A draft law amending the Luxembourg Common Reporting Standard (CRS) and the Foreign Account Tax Compliance Act (FATCA) legislation was submitted at the end of February to the Chamber of Representatives. This draft law follows the formal requests of the Luxembourg Tax Administration (LTA) which were sent to several Luxembourg financial institutions last year. It is intended to bring the law into line with the evaluation of the Global Forum on Transparency and Exchange of Information for Tax Purposes.
The main amendments proposed are summarized below:
OBLIGATIONS
- In order to comply with CRS, the draft law introduces an explicit reporting obligation for Luxembourg financial institutions to keep records of actions taken and supporting evidence used to ensure the due diligence and reporting obligations, for a period of ten years.

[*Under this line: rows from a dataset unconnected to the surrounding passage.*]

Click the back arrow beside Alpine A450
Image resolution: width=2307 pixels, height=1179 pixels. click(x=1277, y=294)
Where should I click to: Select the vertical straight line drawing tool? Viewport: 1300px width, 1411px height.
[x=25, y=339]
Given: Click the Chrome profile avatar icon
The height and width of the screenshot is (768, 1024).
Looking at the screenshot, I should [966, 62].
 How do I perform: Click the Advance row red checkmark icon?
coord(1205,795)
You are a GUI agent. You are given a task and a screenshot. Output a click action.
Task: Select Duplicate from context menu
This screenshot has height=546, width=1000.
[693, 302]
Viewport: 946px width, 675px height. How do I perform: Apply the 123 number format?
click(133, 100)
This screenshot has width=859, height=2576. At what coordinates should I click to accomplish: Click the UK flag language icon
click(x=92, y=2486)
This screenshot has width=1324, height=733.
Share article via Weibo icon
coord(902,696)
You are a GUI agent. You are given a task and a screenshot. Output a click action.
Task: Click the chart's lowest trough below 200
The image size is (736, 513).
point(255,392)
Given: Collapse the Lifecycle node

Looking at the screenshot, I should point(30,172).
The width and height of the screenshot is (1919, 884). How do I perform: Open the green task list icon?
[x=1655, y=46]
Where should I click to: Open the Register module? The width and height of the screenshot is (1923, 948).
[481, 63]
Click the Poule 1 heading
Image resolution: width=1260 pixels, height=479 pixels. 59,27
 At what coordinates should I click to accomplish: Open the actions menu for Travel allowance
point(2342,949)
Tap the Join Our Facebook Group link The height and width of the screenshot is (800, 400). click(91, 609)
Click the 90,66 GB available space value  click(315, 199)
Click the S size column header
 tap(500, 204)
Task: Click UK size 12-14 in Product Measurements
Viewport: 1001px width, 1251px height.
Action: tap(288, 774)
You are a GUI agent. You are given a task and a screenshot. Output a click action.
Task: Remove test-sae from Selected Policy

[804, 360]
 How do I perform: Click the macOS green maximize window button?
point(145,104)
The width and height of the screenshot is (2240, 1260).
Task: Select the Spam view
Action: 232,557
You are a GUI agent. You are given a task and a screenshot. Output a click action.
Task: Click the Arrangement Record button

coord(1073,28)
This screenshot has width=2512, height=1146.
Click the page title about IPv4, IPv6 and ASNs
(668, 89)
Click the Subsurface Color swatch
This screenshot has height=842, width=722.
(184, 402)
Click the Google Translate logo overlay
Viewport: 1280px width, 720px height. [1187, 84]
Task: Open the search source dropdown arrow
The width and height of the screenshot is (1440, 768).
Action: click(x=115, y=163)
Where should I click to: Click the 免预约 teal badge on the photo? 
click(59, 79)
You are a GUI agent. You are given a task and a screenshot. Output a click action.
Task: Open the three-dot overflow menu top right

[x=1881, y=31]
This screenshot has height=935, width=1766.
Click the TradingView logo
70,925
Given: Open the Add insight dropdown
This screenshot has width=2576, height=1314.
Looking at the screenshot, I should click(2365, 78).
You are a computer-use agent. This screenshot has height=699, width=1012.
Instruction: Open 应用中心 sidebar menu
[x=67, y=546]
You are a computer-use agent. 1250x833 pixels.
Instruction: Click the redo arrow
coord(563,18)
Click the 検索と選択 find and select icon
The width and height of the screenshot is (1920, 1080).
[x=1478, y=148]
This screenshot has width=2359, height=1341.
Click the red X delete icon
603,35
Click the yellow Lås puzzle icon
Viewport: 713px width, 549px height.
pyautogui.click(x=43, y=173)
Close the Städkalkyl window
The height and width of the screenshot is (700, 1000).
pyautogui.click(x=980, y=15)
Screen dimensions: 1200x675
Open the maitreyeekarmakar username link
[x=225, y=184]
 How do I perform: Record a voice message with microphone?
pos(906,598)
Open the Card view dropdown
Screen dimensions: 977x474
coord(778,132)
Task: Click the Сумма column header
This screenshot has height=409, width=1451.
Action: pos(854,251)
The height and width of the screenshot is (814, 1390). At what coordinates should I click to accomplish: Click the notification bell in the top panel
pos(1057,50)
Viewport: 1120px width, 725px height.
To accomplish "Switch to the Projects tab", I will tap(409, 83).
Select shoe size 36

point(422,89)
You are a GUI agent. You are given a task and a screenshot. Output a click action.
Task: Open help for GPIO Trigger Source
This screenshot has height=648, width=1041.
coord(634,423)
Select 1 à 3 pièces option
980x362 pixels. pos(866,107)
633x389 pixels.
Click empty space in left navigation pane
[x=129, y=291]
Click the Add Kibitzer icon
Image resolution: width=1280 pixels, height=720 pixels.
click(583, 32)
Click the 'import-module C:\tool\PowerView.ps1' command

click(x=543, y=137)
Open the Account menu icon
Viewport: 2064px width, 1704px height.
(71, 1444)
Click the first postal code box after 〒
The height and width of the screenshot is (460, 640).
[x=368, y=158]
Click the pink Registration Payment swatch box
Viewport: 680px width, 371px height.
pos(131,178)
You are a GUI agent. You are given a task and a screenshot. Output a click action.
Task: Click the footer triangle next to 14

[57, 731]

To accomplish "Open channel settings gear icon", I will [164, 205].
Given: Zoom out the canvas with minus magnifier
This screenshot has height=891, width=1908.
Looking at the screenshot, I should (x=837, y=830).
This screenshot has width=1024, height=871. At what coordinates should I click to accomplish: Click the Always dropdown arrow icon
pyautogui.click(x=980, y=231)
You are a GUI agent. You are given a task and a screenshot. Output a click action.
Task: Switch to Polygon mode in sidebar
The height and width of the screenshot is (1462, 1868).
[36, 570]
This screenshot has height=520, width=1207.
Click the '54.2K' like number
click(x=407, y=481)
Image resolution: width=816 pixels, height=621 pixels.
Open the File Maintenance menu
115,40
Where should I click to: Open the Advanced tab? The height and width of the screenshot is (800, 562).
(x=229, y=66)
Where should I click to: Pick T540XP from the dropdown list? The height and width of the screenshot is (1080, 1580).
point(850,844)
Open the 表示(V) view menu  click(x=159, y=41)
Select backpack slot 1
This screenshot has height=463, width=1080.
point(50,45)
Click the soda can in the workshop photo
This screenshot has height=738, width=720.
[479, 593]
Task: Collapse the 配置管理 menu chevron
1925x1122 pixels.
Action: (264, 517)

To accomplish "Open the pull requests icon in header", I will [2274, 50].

- Luxembourg reporting financial institutions are required to establish policies, controls, procedures, and IT systems to ensure the fulfilment of FACTA and CRS due diligence and reporting obligations.
NIL REPORT
- The draft law will align FATCA and CRS reporting requirements by introducing an obligation to send a nil report for CRS in the absence of reportable accounts.
- If a Luxembourg reporting financial institution fails to comply with this obligation within the legal reporting deadline, it could suffer a lump sum fine of €10,000.
AUDITS
- The draft law further specifies that the Luxembourg Tax Administration may have access, upon request, to records of actions taken, supporting evidence, policies, controls, procedures, and IT systems. The powers of investigation of the Luxembourg Tax Administration shall expire ten years after the end of the calendar year in which the Luxembourg reporting financial institution is required to communicate the information.
PENALITIES
- A Luxembourg Reporting Financial Institution may incur a fine of up to €250,000 if it is found to have not complied with its obligations under FATCA/CRS, which can be increased by a maximum of 0.5% of the amounts not disclosed. Before the modification, the €250,000 fine was applicable only in the event of non-compliance under due diligence obligations.